What does God expect from you?
With God, we should always expect to be surprised.
ISAIAH 43:18-19 NIV Forget the former things; do not dwell on the past. 19 See, I am doing a new thing! Now it springs up; do you not perceive it? I am making a way in the wilderness and streams in the wasteland.
Sometimes we think we know what God is up to, but He always has a way of surprising us.
*$5 Demonstration* – TECH NOTE: Roll up the screens when I tell the volunteer to go.
ISAIAH 42:15 NIV I will lay waste the mountains and hills and dry up all their vegetation; I will turn rivers into islands and dry up the pools.
ISAIAH 42:16 NIV I will lead the blind by ways they have not known, along unfamiliar paths I will guide them;
I will turn the darkness into light before them and make the rough places smooth. These are the things I will do; I will not forsake them.
*Finish Demonstration*
JOHN 9:39 NIV And Jesus said, “For judgment I have come into this world, that those who do not see may see, and that those who see may be made blind.”
JOHN 9:40 NIV Then some of the Pharisees who were with Him heard these words, and said to Him, “Are we blind also?”
JOHN 9:41 NIV Jesus said to them, “If you were blind, you would have no sin; but now you say, ‘We see.’ Therefore your sin remains.
What would you tell Jesus? Can you see or are you blind?
We are blind. We have to trust in God to lead us.
Sometimes we think we can see what God is doing, we think we understand the plan, often we don’t.
And we can waste a lot of time and energy trying to stick to what we think the plan is, or should be. **
PROVERBS 19:21 NIV Many are the plans in a man’s heart, but it is the Lord’s purpose that prevails.
That’s not to say we shouldn’t make plans. The second message in this series was all about making plans.
Plans are useful, and sometimes necessary. But don’t be upset if God interrupts your plans.
RESET EXPECTATIONS
God often does unexpected things. New things, new opportunities to grow in our faith frequently spring up in our life. God is leading us by a path we cannot see, and it will take us to some unexpected places. **
Don’t miss those opportunities to grow in your faith. Don’t turn them down or pass them by because they are new or unexpected. If we stick to our old expectations for God we will miss the new things he is doing.
REBOOT YOUR RELATIONSHIP
We often need to reboot our relationship with God. Even when we are walking with Him, we sometimes need a reset. We can wander away, and we need to repent and turn back to Him. We sometimes need a renewal. We pray, Lord, renew a right spirit within me. His Holy Spirit reboots our whole life. But even after we have received His Spirit, we can still pray that He would renew that Spirit within us, so that it can overflow into the world around us and the lives of the people around us.
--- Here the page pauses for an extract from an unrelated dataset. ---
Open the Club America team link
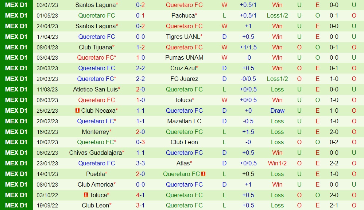 pos(96,184)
Don’t be afraid if He is leading you into unfamiliar territory. Trust in Him. Our relationship with God is the most important relationship in our life. We need to follow Him where He is leading us. Do not abandon your first love. And if you have fallen away from God, if your relationship with Him has become weakened or damaged, REBOOT! You can always turn back to Him and start over. He is always eager to renew His relationship with you.
And when that relationship is strong, it blesses everything else.
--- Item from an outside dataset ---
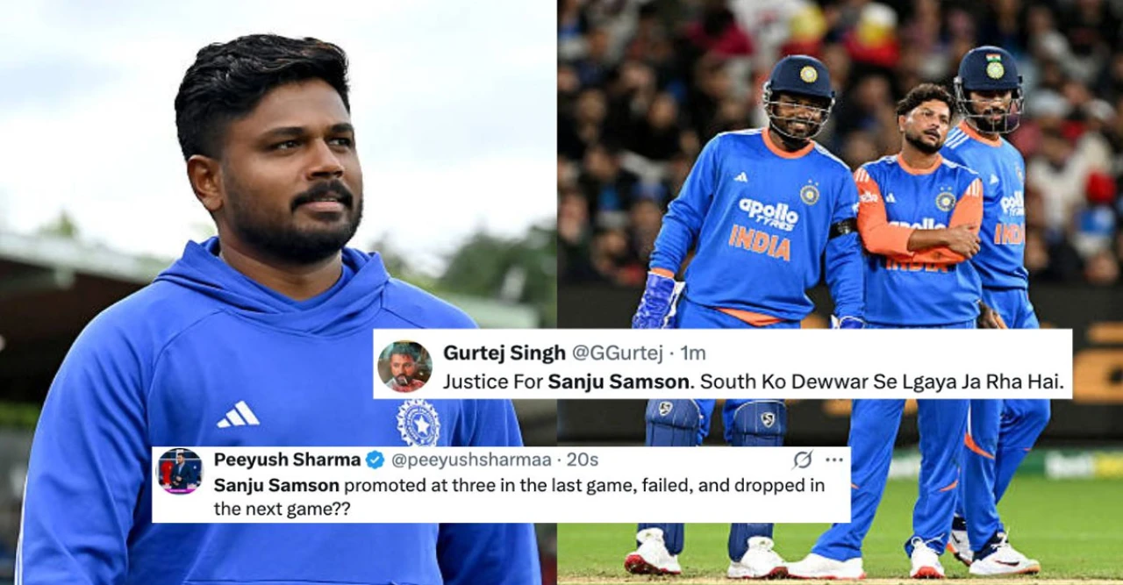Click the 20s timestamp on Peeyush's tweet
Viewport: 1123px width, 585px height.
pos(583,460)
MATTHEW 6:33 NIV But seek first his kingdom and his righteousness, and all these things will be given to you as well.
If you want to repair your relationship with someone else, turn to God first.
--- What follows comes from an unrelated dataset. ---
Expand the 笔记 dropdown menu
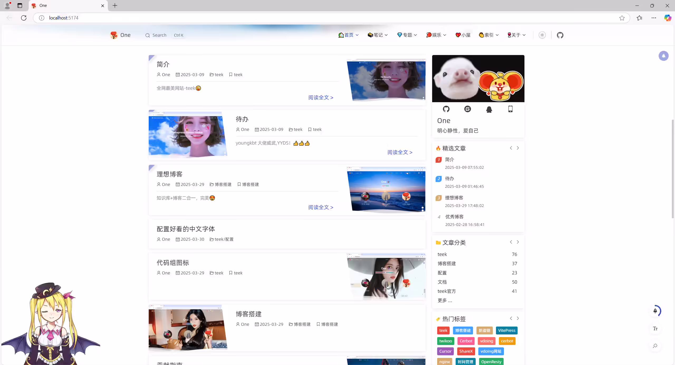378,35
If you want to reboot your health or your finances, turn to God first.
Lift these things up to God in prayer, and let your relationship with God direct how you approach these other areas.
Behold, God is doing a new thing. Do you not perceive it?
Don’t wait. Today is the day. Renew your relationship with God. Take steps to grow in your faith.
At the end of service every week we open up the front of the church and invite everyone to come forward and spend some time in prayer. Take a step today to grow in your relationship with God. Talk to Him.
If you don’t have a relationship with Jesus, please start one.
Pray for your relationships. How can you reflect Christ into those relationships?
Ask how you can renew your relationship with Him.
Ask Him to help you recognize the new things He is doing.
Pray for courage and boldness as He leads you into new areas.